During the second round of deliberations, the FASB eliminated a proposal that would require employers to disclose their withdrawal liability to all participating plans or provide a "point-in-time" estimate of its obligations with respect to the underfunded status of individual plans.

Many who commented on the FASB's multiemployer plan proposal told the board that the withdrawal liability would not be a suitable alternative for an employer's comparative share of the underfunded status of the plan. Instead, they said the employer's share of the underfunded status of the plan can only be determined based on the collective bargaining process. They advised the FASB to not require a point-in-time estimate of an employer's obligations regarding underfunding.

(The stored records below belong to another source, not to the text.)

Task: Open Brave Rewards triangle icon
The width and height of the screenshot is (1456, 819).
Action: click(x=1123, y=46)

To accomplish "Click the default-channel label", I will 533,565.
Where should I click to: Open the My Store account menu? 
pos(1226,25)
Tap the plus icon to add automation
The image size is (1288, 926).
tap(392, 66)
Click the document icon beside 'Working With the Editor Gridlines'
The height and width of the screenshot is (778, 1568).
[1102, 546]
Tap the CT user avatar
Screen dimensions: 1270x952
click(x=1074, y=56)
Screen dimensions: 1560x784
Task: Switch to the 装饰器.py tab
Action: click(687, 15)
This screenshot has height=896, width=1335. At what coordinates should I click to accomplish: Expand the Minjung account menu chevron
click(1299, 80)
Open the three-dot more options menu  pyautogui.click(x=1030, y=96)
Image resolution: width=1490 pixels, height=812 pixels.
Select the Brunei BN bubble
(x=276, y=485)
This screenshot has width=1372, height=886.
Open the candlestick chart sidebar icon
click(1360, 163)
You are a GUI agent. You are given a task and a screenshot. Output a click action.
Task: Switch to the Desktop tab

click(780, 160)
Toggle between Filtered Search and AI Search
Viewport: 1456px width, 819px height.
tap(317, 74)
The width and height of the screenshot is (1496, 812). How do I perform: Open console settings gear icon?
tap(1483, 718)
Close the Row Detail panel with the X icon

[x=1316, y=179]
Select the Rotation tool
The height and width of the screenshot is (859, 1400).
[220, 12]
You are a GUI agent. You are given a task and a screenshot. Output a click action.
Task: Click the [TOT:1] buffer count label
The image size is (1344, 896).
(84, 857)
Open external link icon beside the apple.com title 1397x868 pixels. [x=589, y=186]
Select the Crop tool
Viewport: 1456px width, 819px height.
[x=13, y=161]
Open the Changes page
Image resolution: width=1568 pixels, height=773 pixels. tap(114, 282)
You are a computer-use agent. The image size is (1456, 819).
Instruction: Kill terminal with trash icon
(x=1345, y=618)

The FASB's new disclosures will include:

  • An employer contribution's total that was made to each significant plan and each plan in the aggregate.
  • A sign of whether the employer's contribution's denotes more than 5 percent of total contributions to the plan.
  • A sign of which plans, if any, are exposed to a funding improvement plan.
  • Any expiration dates for collective bargaining agreements and minimum funding arrangements.
  • The plan's most recent certified funded status, as determined by the plan's "zone status," which is required by the Pension Protection Act of 2006. An employer will have to disclose whether the plan is less than 65 percent funded, between 65 percent and 80 percent funded, or greater than 80 percent funded if the zone status is not available.
  • A description of the nature and effect of all changes that affect comparability for each period in which a statement of income is offered.

The FASB anticipates that the new standards will be finalized in September 2011. Public entities' enhanced disclosures will be required in fiscal years ending after Dec. 15, 2011, while nonpublic entities' enhanced disclosures will be required in fiscal years ending after Dec. 15, 2012.